One different solution that seems to be working for my mid-2010 MBP so far is that I've turned off my connection to my iCloud account. I had a lot of connectivity problems over the last 3 months after upgrading to Mavericks and I have tried all other solutions posted (including, but not limited to, deleting preferences files, PRAM resets, SMC resets, reinstalling Mavericks, installing all updates, trying different browser/mail application combinations). These were usually (but not always) brought about when putting the machine to sleep. For the last two days, I've been intentionally "breaking" my wireless while leaving the console open (i.e. purposefully doing tasks that seemed correlated with the wireless going out -- putting it to sleep or tethering to my Phone over wireless). I kept getting two very consistent kinds of messages in the console when the wireless would drop. The first were related to power/access issues with the wireless card... for example, my status bar when clicking the wireless access would say that the wireless was on, when it wasn't -- and trying to power it up via networksetup at the Terminal would generally give me VendorID and secondary bus issues.
The rest of the messages that were appearing generally reported problems that typically are related to VPN (for example, issues with a utun0 interface) or to network processes that were not being resolved. However, I don't use a VPN, so I didn't know why that device was active. Then I found that Back to My Mac used a VPN connection, so piecing it together with some other console messages at the time that the wireless dropped, usually there was some com.apple.something process trying to access the network relating to something that I had linked in iCloud (sometimes it was Calendar, sometimes it was Mail, sometimes Safari) and often this would result in certain processes running through the en1 device being in a strange state according to netstat (FIN_WAIT_2) which would typically coincide with the wireless connection dying.
So finally, I took the following steps:
1. In System Preferences, log out from iCloud (note that it will delete any files stored locally from your machine -- but not from the Cloud obviously).
2. Shut down the machine and restart (note I specifically DID NOT try a PRAM reset -- a standard restart worked here).
Everything has worked perfectly since... I've tried putting the machine to sleep, tried powering up and down the wireless, tried using my usually super-problematic tetheringfrom my iPhone via wireless (this almost ALWAYS caused the wireless to end up in limbo and stop working). Things have been very stable and no strange console messages like what I was seeing before.

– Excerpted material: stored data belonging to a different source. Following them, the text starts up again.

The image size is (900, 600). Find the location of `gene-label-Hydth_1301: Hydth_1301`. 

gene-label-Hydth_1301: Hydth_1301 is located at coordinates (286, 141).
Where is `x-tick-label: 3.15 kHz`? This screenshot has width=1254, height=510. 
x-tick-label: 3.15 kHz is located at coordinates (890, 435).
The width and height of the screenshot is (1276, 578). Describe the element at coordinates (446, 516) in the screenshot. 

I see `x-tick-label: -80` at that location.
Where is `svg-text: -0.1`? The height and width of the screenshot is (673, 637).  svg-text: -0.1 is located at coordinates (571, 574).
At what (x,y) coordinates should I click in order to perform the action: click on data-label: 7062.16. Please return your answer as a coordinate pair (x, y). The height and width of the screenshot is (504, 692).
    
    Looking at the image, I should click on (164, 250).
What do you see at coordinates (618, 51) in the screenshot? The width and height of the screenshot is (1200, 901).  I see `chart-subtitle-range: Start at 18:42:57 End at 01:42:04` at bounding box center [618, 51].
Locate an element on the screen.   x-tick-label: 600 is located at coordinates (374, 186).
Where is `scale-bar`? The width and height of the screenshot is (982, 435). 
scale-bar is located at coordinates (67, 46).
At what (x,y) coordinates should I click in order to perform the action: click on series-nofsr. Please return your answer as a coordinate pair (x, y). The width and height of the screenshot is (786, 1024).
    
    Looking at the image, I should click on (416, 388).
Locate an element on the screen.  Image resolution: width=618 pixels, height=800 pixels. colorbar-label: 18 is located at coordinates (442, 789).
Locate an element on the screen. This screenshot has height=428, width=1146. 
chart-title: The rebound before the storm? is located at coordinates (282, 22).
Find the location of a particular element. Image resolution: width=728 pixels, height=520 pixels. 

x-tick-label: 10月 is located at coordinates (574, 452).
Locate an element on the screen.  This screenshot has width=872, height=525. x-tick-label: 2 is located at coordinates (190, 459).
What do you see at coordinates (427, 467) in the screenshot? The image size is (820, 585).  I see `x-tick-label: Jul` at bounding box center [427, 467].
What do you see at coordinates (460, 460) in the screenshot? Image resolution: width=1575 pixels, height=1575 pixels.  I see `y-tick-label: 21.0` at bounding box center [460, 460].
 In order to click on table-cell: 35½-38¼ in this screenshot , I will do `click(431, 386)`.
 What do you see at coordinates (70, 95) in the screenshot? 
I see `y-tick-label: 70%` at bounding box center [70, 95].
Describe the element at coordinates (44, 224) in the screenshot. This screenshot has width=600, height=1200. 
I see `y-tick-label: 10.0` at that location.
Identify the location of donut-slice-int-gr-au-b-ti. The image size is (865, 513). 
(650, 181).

Conjecture (if anyone from Apple is monitoring this thread still and not just praying that Yosemite will solve the issue): There is some issue with the iCloud connection in Mavericks that is causing the wireless device to become partially (but not completely) disabled because they're not completely closing the connection. I would guess that there is some process that is not being exited properly when the wireless connectivity drops completely because of sleep (or weak wireless connectivity).
It would be good if anyone who has been using work arounds like deleting preferences files or using a dongle could try this simple solution to see if it also worked for them.